原文摘录:
<<<<

• 中国计算机学会会刊
  • 中国科技核心期刊
  • 中文核心期刊

计算机工程与科学

• 论文 •    下一篇

基于私有云和物理机的混合型大数据平台设计及实现

王永坤1,罗萱1,金耀辉1,2   

  1. (1.上海交通大学网络信息中心,上海 200240;2.上海交通大学光纤通信国家重点实验室,上海 200240)
  • 收稿日期:2017-09-03 修回日期:2017-10-30 出版日期:2018-02-25 发布日期:2018-02-25
  • 基金资助:

    国家自然科学基金(61371084)

A hybrid big data platform based on
private cloud VMs and bare metals

WANG Yong-kun1,LUO Xuan1,JIN Yao-hui1,2   

  1. (1.Network and Information Center,Shanghai Jiao Tong University,Shanghai 200240;
    2.State Key Laboratory of Advanced Optical Communication System and Network,
    Shanghai Jiao Tong University,Shanghai 200240,China)

>>>>

记录清单:
<<<<

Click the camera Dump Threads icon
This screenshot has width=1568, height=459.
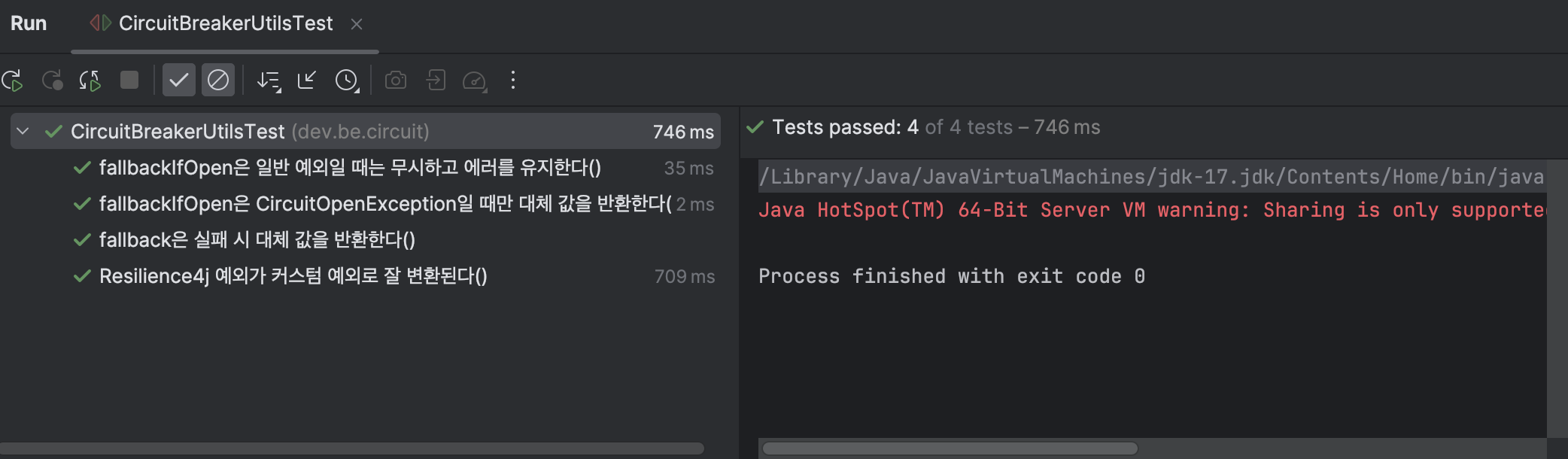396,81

>>>>
<<<<

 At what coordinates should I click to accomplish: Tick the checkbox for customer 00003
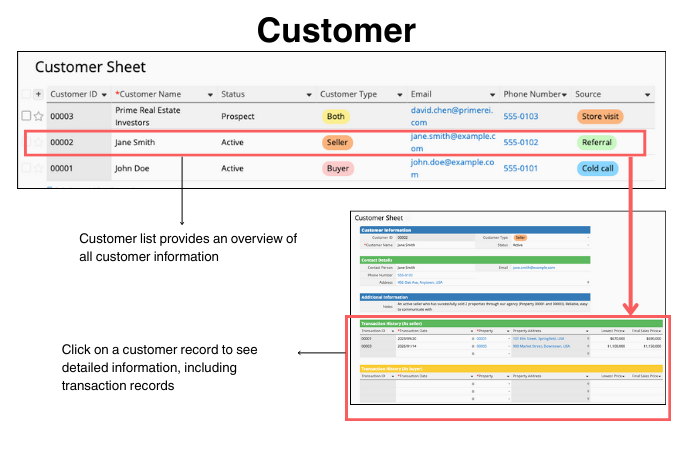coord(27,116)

>>>>
<<<<

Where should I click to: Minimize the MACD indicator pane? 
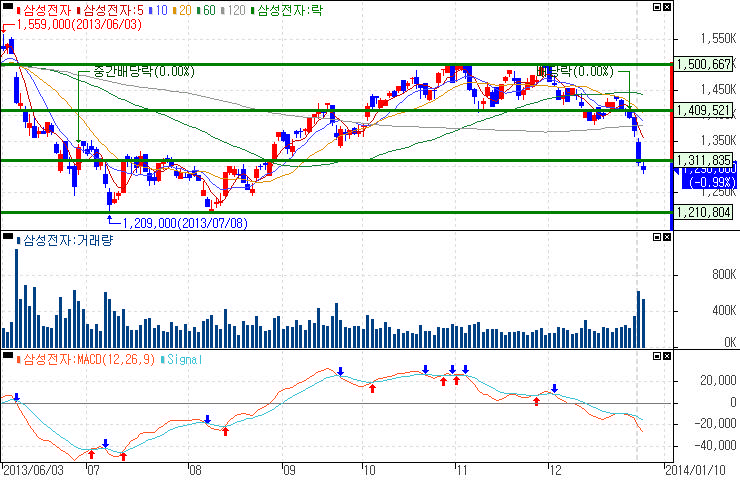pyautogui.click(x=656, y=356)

>>>>

任务列表:
a. 请照录上文混合型大数据平台论文页面中从“1. (1.Network and”起、直到“Tong University,Shanghai 200240,China)”为止（含这几个字）的一段。
b. 请接着混合型大数据平台那篇论文页面的最后一行往下续写。

各题答案:
a.
1. (1.Network and Information Center,Shanghai Jiao Tong University,Shanghai 200240;
    2.State Key Laboratory of Advanced Optical Communication System and Network,
    Shanghai Jiao Tong University,Shanghai 200240,China)

b.
  • Received:2017-09-03 Revised:2017-10-30 Online:2018-02-25 Published:2018-02-25

摘要:

大数据分析技术的广泛应用离不开大数据平台的支撑,构建大数据平台已经是很多企业和机构的重要需求。构建大数据平台需要复杂的系统性的技术,特别是需要考虑系统性能和可扩展性两方面需求。随着数据体量不断增大、用户需求不断增多,规划时的数据平台规模很可能不能满足不断变化的需求。因此,设计了一种混合的大数据平台架构:混合使用物理服务器和私有云云主机的大数据平台。这样就兼顾了性能和可扩展性:由于物理服务器性能一般要高于云上的虚拟机,所以构建在物理服务器上的大数据平台,性能一般要好于构建在私有云上大数据平台;从私有云上启动云服务器非常方便、快捷,所以大数据平台的计算和存储结点可以动态弹性地扩容到私有云上,从而保证高峰期的时候大数据平台仍然可以有充足的处理能力。在生产环境实现了这种混合型设计,在生产环境中的测试也表明了这种设计的有效性。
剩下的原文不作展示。